• _DIRECTIONS_: Find and copy each line of the data that includes "computer".

(Collection entries)
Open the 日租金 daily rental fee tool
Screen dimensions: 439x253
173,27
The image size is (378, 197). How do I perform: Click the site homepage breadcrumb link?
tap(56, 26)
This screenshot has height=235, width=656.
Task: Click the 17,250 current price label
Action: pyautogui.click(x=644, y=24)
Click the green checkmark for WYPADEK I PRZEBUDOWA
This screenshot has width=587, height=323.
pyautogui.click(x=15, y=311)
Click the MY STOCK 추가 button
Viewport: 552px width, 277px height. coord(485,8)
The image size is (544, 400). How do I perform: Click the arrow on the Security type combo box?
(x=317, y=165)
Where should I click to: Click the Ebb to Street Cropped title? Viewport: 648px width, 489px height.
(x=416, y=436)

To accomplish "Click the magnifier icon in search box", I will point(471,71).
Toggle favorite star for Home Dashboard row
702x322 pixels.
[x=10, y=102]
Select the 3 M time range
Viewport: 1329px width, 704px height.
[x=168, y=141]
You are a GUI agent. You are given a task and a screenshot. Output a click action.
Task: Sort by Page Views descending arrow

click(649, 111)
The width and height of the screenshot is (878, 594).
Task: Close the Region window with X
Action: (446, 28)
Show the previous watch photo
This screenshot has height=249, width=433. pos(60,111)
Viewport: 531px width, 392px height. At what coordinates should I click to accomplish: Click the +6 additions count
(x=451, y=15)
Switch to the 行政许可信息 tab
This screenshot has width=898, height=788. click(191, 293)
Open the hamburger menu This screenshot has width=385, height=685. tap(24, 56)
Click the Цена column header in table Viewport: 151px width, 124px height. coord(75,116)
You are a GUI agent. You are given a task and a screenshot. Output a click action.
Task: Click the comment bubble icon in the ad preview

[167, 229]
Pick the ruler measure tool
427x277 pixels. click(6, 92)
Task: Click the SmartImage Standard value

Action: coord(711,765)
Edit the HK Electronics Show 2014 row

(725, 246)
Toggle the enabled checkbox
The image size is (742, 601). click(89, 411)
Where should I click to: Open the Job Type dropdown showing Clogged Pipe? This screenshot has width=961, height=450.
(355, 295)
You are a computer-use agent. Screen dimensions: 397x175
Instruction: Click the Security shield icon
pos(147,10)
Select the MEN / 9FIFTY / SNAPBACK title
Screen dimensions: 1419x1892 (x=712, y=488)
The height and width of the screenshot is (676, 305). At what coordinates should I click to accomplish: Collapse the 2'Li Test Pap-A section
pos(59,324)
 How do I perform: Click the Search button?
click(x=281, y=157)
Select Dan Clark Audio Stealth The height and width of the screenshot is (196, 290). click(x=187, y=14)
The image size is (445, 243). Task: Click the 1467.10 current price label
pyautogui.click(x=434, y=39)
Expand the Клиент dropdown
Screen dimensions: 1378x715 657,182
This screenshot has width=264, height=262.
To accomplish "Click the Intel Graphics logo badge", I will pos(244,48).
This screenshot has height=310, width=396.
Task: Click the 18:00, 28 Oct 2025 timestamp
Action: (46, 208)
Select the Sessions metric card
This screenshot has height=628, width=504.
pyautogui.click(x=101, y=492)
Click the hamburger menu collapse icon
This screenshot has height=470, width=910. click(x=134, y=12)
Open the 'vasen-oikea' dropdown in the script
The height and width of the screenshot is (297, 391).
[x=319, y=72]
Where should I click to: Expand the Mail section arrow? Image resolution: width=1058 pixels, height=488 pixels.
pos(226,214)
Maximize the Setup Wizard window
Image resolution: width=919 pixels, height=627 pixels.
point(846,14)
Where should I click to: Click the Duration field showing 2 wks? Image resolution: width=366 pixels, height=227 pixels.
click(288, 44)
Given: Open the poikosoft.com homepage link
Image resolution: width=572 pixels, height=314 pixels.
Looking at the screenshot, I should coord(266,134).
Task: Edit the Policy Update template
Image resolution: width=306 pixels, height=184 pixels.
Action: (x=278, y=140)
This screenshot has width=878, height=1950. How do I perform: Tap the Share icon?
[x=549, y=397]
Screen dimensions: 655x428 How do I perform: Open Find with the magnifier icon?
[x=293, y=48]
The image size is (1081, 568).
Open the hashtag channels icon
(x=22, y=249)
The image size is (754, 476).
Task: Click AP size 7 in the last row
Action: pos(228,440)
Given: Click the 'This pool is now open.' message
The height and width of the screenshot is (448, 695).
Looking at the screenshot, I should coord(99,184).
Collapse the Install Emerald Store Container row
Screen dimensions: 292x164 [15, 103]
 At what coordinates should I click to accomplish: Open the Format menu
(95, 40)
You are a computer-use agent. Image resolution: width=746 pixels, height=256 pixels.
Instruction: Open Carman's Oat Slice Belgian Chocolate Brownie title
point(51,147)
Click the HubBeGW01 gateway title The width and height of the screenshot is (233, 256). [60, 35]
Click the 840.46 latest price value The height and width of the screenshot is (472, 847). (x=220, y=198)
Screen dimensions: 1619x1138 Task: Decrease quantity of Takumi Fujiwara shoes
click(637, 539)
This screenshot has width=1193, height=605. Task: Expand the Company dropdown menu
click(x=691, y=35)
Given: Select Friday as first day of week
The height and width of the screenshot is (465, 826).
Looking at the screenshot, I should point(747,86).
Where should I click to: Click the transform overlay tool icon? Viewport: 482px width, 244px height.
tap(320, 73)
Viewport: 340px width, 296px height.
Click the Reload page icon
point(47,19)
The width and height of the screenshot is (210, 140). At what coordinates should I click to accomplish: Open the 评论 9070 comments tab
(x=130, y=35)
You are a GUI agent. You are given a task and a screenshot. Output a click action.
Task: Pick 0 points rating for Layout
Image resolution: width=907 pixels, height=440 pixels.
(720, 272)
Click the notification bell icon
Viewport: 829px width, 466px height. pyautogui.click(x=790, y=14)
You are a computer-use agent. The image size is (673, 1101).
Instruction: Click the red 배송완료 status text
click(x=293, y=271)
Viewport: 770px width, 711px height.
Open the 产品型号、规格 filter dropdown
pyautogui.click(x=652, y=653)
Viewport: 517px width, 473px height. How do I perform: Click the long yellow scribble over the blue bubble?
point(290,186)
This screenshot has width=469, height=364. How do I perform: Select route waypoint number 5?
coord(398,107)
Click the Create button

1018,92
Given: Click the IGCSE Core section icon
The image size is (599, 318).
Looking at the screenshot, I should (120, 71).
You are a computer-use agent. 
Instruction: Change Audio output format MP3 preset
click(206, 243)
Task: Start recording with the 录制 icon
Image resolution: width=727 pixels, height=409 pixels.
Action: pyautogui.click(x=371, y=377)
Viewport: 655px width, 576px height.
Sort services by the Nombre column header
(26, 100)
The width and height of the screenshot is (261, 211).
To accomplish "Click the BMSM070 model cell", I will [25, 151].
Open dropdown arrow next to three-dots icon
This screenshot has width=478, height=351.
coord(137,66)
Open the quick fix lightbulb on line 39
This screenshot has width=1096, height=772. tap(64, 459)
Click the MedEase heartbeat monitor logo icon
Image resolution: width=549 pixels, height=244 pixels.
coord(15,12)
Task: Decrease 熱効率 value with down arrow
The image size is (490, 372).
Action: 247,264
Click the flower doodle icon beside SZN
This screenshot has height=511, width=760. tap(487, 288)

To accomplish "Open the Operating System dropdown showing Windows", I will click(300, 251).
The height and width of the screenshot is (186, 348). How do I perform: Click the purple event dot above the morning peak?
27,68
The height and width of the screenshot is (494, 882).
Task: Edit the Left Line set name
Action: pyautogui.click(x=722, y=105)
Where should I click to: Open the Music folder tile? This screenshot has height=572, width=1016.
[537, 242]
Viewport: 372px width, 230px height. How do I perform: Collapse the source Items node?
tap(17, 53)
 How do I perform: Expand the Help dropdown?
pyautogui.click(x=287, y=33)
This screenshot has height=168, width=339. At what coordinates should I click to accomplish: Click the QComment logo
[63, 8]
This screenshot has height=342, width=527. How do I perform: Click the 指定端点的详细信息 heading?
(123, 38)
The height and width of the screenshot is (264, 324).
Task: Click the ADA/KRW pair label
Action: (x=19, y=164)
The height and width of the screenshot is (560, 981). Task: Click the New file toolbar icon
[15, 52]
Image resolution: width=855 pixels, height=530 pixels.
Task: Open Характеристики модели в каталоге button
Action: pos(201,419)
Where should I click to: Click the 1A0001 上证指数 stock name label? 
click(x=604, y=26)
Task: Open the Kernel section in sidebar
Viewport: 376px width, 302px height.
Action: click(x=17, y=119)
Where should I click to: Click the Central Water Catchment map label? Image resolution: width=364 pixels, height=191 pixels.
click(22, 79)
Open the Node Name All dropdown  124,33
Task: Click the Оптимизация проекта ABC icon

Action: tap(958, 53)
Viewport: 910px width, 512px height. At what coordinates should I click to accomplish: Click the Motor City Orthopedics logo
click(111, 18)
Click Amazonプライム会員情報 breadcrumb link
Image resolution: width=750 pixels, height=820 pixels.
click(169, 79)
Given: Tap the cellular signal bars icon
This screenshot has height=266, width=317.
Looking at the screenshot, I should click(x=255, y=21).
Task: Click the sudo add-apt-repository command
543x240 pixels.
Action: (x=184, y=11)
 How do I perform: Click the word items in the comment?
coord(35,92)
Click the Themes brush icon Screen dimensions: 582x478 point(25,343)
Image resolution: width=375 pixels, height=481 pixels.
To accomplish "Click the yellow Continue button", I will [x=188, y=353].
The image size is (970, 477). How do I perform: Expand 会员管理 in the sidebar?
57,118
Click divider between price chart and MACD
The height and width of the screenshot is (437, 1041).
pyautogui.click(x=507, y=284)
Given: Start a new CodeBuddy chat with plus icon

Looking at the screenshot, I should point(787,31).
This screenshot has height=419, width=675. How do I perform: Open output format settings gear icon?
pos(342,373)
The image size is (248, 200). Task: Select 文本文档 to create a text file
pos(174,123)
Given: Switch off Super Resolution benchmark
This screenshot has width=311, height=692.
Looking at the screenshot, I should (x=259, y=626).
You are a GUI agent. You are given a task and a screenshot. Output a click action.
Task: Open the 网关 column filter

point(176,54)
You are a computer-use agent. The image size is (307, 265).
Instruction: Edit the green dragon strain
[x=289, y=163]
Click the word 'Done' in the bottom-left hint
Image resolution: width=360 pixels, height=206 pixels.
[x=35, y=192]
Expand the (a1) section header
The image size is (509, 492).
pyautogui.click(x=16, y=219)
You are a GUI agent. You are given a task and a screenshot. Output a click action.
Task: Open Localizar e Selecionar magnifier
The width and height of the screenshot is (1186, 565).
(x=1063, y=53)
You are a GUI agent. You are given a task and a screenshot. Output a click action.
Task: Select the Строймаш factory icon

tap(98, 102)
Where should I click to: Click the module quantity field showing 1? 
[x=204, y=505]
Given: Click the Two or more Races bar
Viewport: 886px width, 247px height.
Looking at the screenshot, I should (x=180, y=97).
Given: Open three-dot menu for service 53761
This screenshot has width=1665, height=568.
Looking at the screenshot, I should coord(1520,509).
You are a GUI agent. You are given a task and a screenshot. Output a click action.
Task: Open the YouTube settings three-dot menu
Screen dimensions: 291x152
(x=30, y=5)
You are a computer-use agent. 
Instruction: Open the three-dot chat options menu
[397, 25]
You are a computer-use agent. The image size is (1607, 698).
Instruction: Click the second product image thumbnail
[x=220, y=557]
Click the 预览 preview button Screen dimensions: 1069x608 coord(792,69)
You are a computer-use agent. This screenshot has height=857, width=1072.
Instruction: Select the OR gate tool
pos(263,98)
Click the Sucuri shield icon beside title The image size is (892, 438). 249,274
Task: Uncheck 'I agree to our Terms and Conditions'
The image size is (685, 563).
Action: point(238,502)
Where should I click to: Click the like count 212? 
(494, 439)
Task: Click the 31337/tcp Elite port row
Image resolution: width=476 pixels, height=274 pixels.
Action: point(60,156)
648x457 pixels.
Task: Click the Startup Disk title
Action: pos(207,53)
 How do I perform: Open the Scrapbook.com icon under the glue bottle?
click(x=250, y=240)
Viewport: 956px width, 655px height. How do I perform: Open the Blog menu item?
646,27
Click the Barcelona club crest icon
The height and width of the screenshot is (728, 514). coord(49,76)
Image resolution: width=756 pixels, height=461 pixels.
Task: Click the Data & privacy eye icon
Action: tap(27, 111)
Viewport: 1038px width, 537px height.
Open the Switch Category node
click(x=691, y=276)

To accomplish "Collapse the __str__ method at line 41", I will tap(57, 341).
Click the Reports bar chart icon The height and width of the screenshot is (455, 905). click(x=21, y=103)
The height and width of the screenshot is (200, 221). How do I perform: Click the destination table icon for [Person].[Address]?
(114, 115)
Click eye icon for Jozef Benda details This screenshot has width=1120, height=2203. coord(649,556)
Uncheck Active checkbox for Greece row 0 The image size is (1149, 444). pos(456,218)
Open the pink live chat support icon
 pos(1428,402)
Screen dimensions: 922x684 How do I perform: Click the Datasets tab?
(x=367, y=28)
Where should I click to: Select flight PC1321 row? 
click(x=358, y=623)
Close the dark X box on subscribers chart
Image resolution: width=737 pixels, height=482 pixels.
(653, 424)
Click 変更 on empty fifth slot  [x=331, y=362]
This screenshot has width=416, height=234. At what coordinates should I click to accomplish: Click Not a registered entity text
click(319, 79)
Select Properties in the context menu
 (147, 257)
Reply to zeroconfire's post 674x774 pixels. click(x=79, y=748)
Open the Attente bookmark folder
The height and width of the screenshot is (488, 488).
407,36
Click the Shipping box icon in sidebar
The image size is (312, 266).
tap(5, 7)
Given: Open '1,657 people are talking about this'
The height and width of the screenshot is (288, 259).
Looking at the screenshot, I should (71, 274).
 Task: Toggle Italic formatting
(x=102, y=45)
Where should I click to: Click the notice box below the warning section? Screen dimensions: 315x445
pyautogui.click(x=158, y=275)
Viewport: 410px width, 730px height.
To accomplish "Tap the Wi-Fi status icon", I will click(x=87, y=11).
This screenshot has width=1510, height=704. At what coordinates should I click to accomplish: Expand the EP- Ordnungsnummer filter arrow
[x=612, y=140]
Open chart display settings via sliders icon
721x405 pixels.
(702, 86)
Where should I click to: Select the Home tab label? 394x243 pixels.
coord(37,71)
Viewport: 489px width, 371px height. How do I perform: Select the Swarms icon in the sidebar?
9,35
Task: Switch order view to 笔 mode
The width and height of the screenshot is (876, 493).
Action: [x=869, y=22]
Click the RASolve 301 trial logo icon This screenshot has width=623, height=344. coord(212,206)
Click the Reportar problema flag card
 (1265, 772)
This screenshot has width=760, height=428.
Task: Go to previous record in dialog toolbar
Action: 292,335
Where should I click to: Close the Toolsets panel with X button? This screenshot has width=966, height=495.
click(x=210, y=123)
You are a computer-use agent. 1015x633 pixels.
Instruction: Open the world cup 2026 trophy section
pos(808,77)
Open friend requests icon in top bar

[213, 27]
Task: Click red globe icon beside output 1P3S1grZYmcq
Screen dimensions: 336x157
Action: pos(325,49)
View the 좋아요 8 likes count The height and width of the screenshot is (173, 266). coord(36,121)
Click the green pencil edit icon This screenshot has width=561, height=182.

• _TASK RESULT_:
You are a computer-use agent. Screen dimensions: 397x175
You are a computer-use agent. Image resolution: width=746 pixels, height=256 pixels.
You are a computer-use agent. The image size is (673, 1101).
You are a computer-use agent. 
You are a computer-use agent. The image size is (307, 265).
You are a computer-use agent. 
You are a computer-use agent. The image size is (1607, 698).
You are a computer-use agent. This screenshot has height=857, width=1072.
You are a computer-use agent. 1015x633 pixels.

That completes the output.